ACTIVITY> Please repeat exactly the lines from the one containing "Where should I click to: Give" through the last line of the records below, leaving out any pictures.

DATA TO EXAMINE>
----

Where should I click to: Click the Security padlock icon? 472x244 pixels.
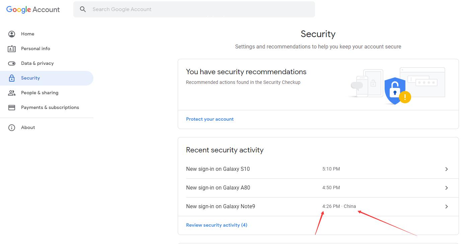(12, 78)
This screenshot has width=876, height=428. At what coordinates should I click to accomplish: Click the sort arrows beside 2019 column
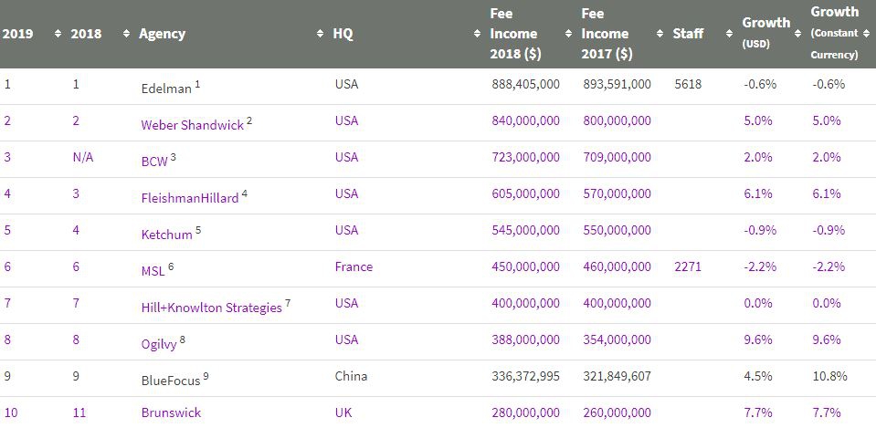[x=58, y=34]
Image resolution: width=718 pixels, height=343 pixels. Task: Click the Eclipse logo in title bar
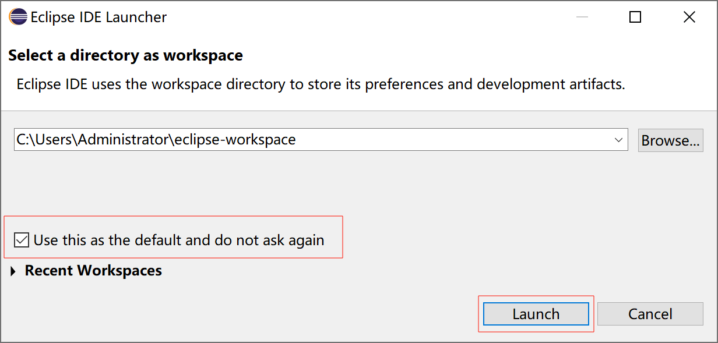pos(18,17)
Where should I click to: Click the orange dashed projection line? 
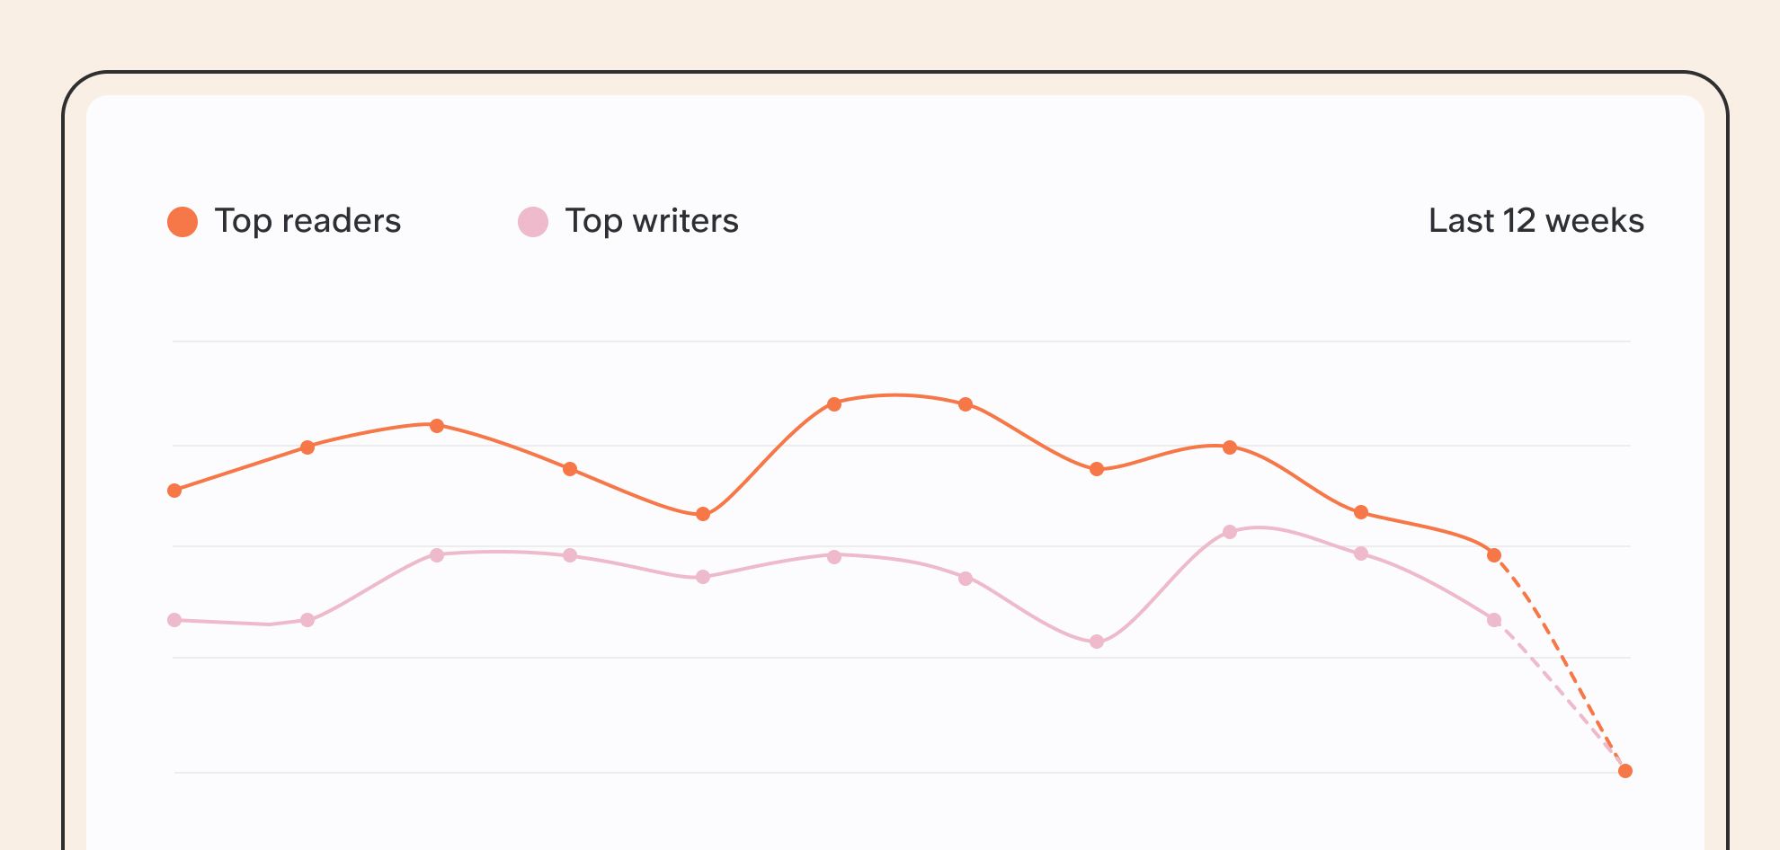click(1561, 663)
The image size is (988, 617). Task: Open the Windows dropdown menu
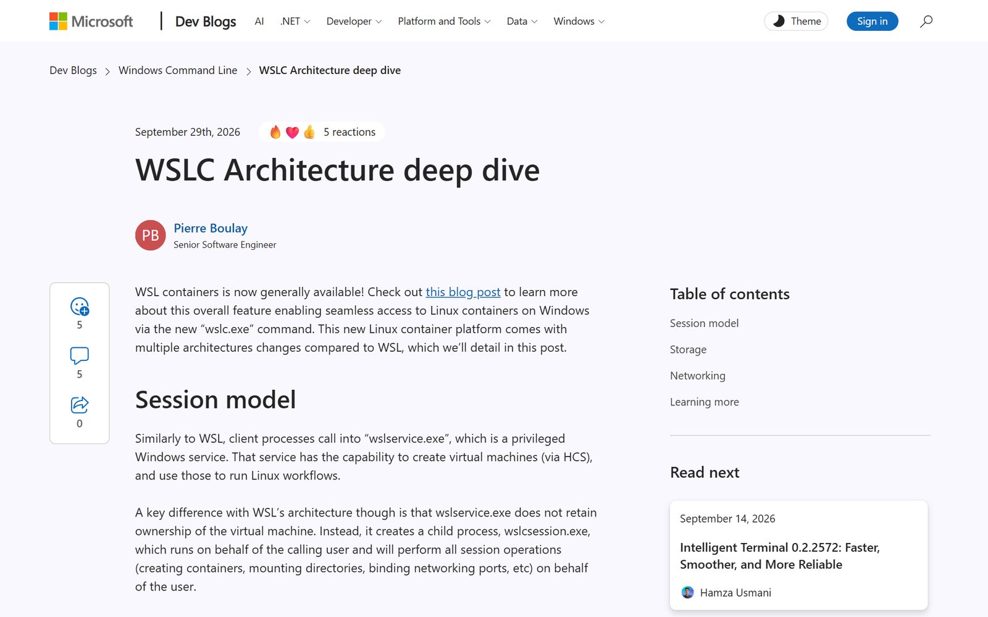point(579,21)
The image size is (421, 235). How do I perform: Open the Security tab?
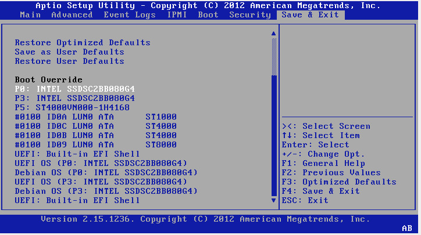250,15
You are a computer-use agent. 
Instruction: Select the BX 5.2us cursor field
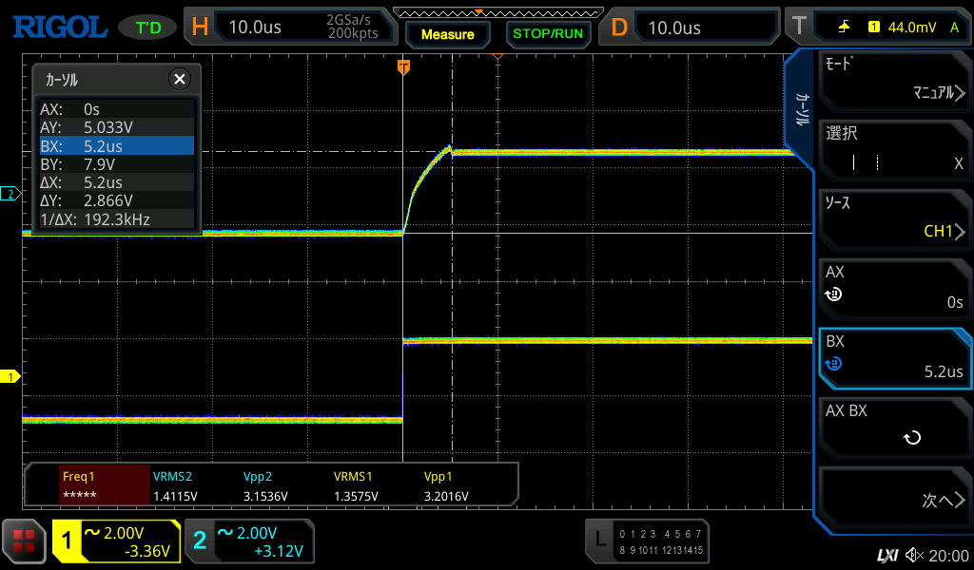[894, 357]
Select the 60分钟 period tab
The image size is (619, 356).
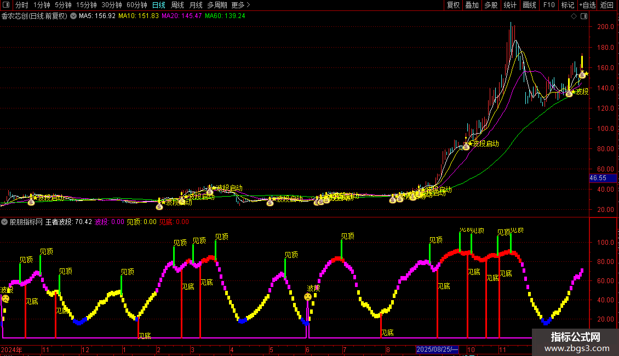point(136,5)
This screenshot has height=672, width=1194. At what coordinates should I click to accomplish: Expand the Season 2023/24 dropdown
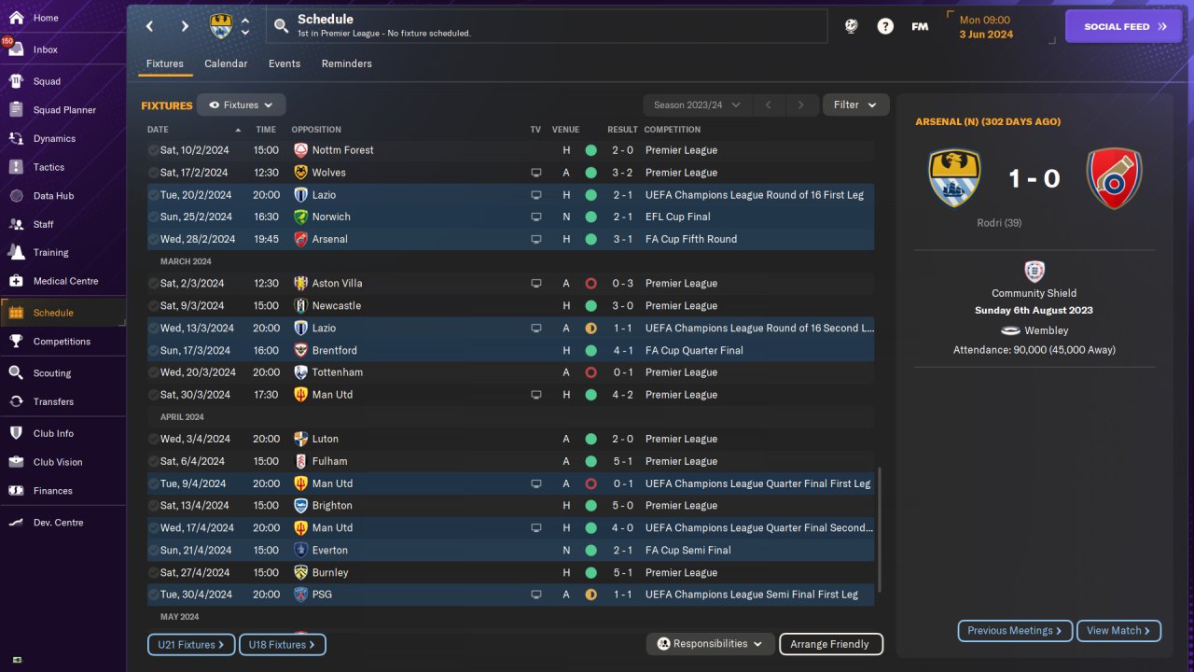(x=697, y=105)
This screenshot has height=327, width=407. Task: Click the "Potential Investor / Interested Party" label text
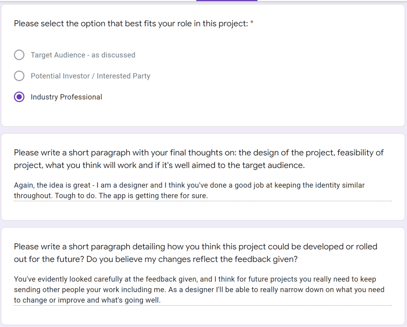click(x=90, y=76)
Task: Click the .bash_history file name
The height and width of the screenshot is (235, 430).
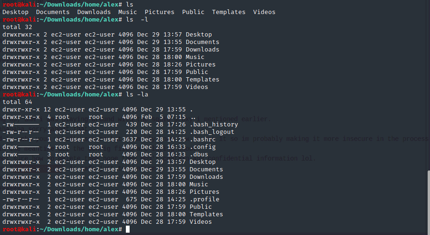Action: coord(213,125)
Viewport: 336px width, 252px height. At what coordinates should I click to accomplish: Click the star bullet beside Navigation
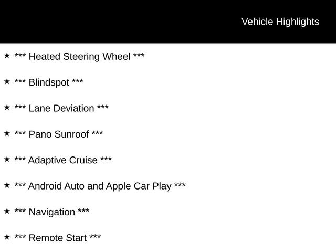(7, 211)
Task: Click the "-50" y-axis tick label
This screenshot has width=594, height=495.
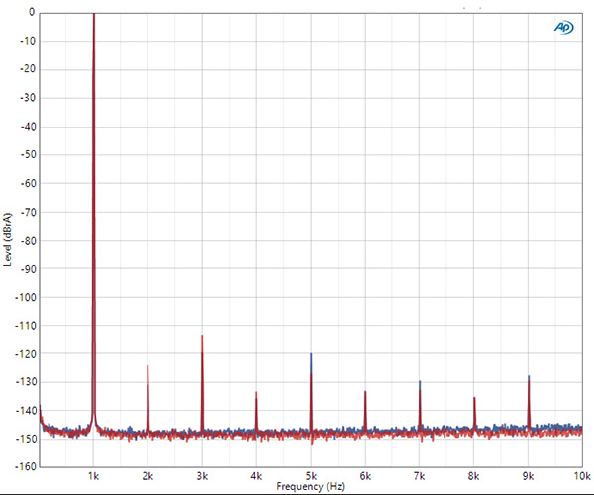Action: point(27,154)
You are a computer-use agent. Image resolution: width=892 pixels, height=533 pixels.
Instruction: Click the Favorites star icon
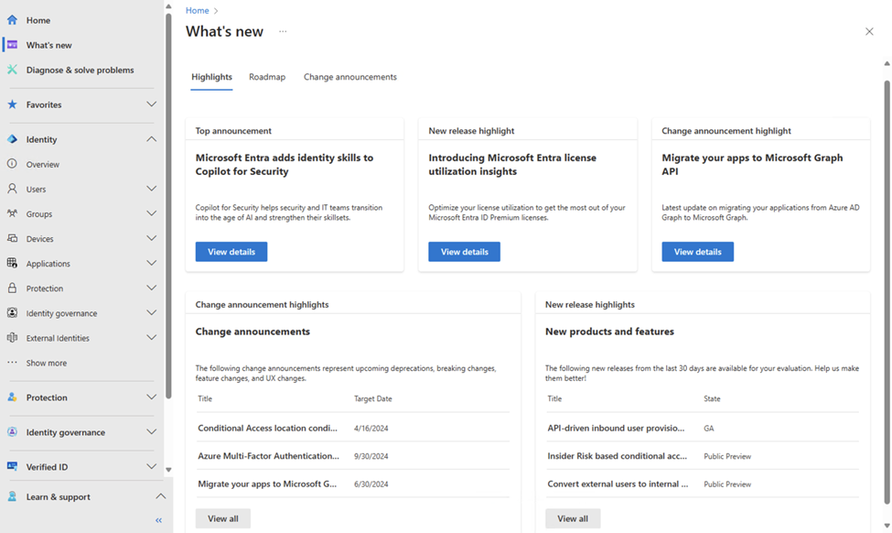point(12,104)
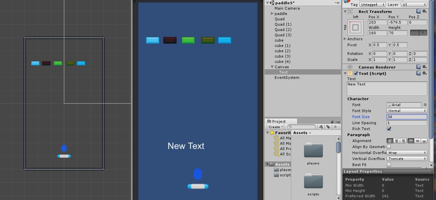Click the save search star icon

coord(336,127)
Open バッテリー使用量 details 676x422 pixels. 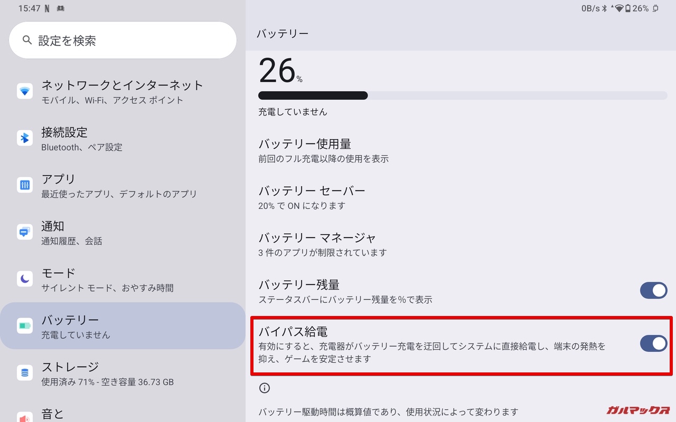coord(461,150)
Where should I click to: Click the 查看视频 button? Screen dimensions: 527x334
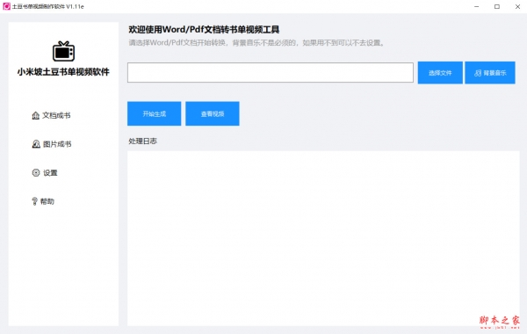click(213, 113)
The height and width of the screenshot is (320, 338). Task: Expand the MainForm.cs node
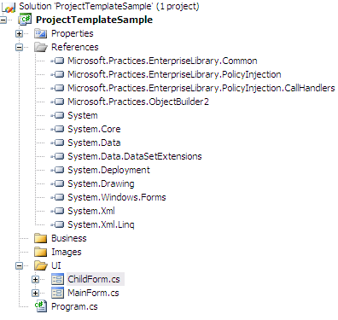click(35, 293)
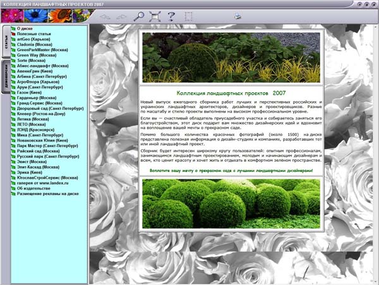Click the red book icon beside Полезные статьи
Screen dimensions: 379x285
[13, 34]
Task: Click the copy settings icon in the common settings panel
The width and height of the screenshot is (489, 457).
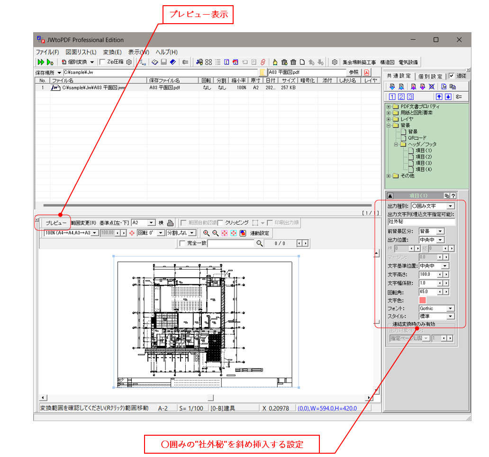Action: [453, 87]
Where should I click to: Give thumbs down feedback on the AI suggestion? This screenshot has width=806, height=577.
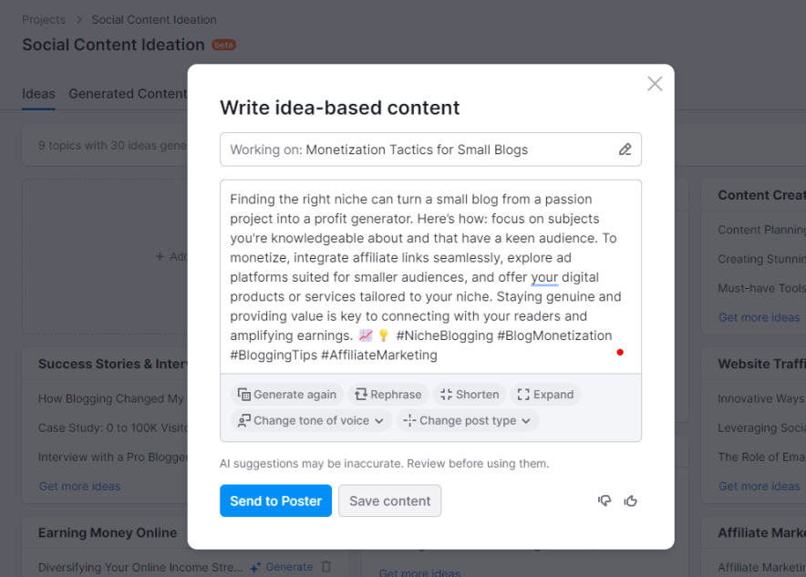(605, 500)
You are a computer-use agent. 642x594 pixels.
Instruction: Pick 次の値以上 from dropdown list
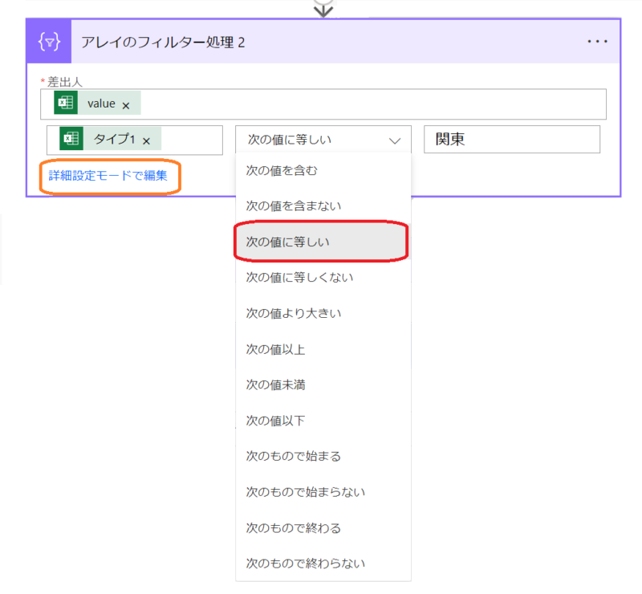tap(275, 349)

----

TASK SOLUTION>
Where should I click to: Give thumbs down feedback on the AI suggestion? This screenshot has width=806, height=577.
(605, 500)
You are a computer-use agent. 642x594 pixels.
Instruction: Pick 次の値以上 from dropdown list
tap(275, 349)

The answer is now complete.